We have seen SME’s self-managed incidents(not reported) costing well over $20,000.00 and reaching up to $50,000 out of pocket expenses, including minimal forensics, upgrades of systems (re-installing operating systems, usually updating the operating systems to current versions) legal fees (managing the IR or review documents prior to reporting to Privacy Commissions), Incident reporting, overtime for all involved, and new licenses for different AV solutions, considering the installed software failed to catch the threat. There are other expenses that are not usually considered, like food and parking for the staff, overtime, aside from the long-term issues that may result from the incident. I am sure I left little things out that will cost.
What do you feel is the primary threat for Canadian small and medium organization today?

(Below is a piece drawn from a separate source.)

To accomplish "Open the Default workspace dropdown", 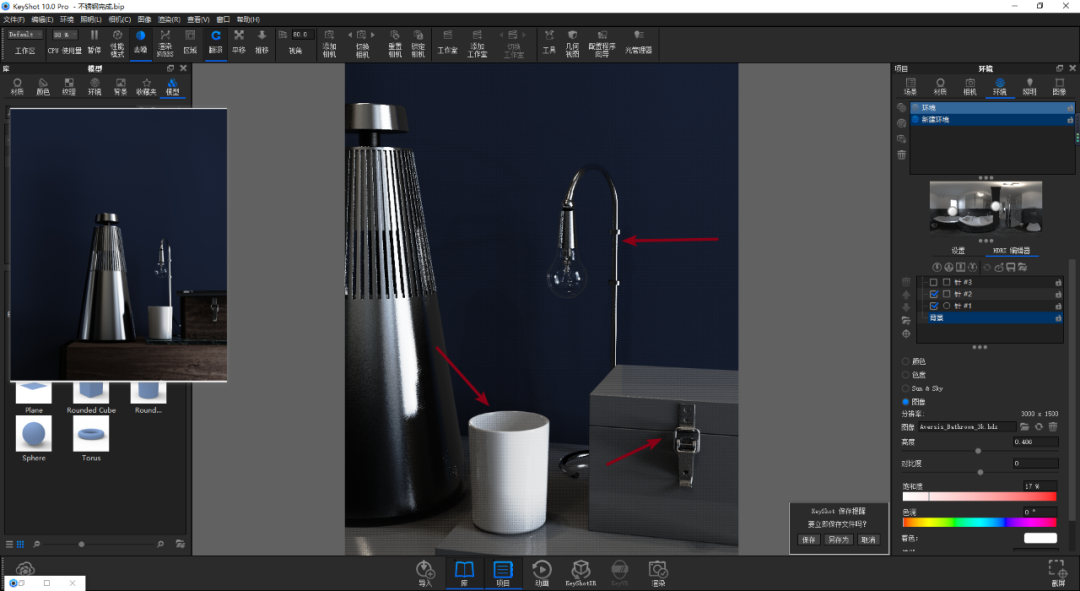I will [25, 34].
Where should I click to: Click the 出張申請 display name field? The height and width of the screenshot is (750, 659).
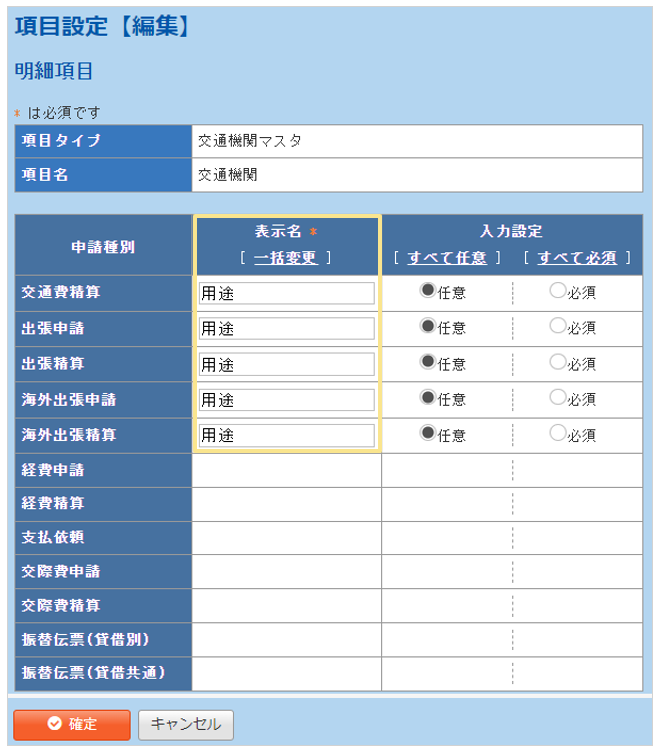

We are constantly seeing phishing attacks that lead to Business Email Compromise, Stealing Credentials, email redirections, and ultimately ransomware. These have been continuous over the years, but since COVID, it has increased by 300%. I do not think any user of the internet is immune to these attacks. Our biggest challenge is the worker from home that has access to the internal network of the organization. Home network security has never been of primary concern for SME’s because remote workers were not prevalent. Now we have remote workers that can be 10 to 90 percent of the workforce. These workers are easy targets. Sharing computers with family members, being on the same networks that may have a compromised device on the network monitoring or attacking the environment. As a note part of this threat is the lack of education users have in the form of behavioural shaping and reminders. (awareness training)
Do you feel implementation of CyberSecure Canada controls could help Canadian small and medium organizations protect their intellectual property from breach?
YES. The program brings awareness. The biggest benefit is knowing what you must protect and where it is. Knowing that you have done something to protect your assets, intellectual property, etc. and in the event of a catastrophe, you can recover with minimal downtime. As a business owner it shows diligence towards protection, it is one less thing to worry about and allows the marketing people tell clients that you are serious about protecting their data.
What would you recommend Canadian small and medium organizations consider when planning to implement the CyberSecure Canada controls?
This is a new baseline for security, and we have found that SME’s are not prepared. We still get comments like ‘I have nothing to hide or I have nothing that hackers would want.’ It is only when you lose it, you realize you had something valuable to a hacker.
Consider how helpful it will be to at least know your posture. Consider how less exposed you will be, consider you will now have a budget for better protection now and going forward.
Do you feel small and medium organizations should seek the assistance of Managed Service Providers when implementing the CyberSecure Canada controls?
I feel like it depends on their posture today and plan for tomorrow. What are the resources in house?? Maybe, if required, a security orientated MSP for such services. Primarily when deciding if an MSP is required you need to understand the businesses needs and then whatever cannot be managed in house in a professional responsible way, you will employ the services of the MSP or a practitioner to guide you through the process.